However much I might try to avoid it, my fate is inescapable. I will be forever doomed to wearing unsuitable footwear. However many times I check the forecast, or repeatedly stick my arm out of the window in the morning to test the temperature, undoubtedly I will curse my choices later in the day as the realisation that I am wearing unsuitable footwear sinks in.
This normally occurs at approximately 9:02am and is followed by feelings of both shame and envy simultaneously. I am on the tube and I can feel the stares. The stares of those who have cautiously chosen a wool and cashmere blend sock to ease the transition of foot to heavy-tread leather boots, those who have taken the initiative to wear pop-socks with their ballerinas in a beige-hue that tricks the untrained eye into thinking, ‘This person isn’t even wearing socks!’ and of those who choose comfort over style in running shoes. This latter person I may well judge, we all know they’re not going running, but then who am I to judge really? Who wins in the end? By 4 in the afternoon on a rainy day wearing ballerinas with bare-naked metatarsal and achilles to the wind, I can guess that Mr. Running Shoes has a bigger smile on his face than I.

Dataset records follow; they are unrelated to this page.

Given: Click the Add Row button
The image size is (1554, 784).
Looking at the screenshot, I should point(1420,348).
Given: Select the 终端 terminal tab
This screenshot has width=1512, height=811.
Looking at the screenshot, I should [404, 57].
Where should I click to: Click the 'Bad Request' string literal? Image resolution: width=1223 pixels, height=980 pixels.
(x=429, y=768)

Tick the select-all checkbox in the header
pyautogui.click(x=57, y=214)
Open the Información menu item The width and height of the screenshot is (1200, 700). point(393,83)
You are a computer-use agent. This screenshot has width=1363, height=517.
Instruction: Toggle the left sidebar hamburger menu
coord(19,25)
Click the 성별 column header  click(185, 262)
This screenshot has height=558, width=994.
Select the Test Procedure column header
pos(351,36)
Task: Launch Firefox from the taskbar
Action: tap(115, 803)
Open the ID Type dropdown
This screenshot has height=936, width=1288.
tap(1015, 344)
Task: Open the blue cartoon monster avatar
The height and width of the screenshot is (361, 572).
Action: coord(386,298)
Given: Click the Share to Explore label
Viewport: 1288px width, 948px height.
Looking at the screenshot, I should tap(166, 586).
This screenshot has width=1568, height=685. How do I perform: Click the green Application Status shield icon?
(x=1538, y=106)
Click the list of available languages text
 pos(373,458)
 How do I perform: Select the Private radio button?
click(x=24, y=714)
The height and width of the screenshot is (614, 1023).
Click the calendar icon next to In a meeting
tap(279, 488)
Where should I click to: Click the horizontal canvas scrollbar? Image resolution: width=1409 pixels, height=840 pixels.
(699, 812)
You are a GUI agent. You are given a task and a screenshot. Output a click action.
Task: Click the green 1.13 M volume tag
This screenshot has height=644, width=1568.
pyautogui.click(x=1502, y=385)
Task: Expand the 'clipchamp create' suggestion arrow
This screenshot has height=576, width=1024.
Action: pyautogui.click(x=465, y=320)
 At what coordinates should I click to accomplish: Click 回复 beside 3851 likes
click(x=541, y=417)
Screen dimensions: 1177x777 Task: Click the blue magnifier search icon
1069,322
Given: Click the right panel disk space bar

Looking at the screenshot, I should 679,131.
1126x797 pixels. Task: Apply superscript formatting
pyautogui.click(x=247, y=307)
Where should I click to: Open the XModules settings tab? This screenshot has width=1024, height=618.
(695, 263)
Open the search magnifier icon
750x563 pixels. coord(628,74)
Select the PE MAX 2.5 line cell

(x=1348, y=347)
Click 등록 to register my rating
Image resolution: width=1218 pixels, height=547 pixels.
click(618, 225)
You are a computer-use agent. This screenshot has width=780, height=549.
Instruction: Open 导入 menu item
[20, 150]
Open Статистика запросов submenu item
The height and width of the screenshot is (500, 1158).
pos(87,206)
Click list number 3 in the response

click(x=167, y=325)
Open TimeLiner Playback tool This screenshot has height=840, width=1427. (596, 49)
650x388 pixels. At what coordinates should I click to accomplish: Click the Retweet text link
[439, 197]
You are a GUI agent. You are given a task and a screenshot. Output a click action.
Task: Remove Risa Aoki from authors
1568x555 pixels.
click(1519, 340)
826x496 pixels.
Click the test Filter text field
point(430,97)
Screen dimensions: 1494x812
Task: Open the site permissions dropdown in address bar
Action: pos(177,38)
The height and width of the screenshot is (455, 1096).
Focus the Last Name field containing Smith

Perhaps this is where I should take comfort. Perhaps, my unsuitable choices of footwear are one last rebellion, one final stick-it-to-the-man that is adulthood. To me, suitable footwear represents responsibilities that I am not ready to accept which include (non-exhaustive); wearing suitable clothes and acting in an altogether suitable fashion. The next time I feel rain water seeping through my soles, or damp socks clinging to my prune-like toes from wading through snow in non-waterproof boots, I will hold my head high, flaunting my irresponsibility and impractical choices driven by youth. Surely that can’t be such a bad thing?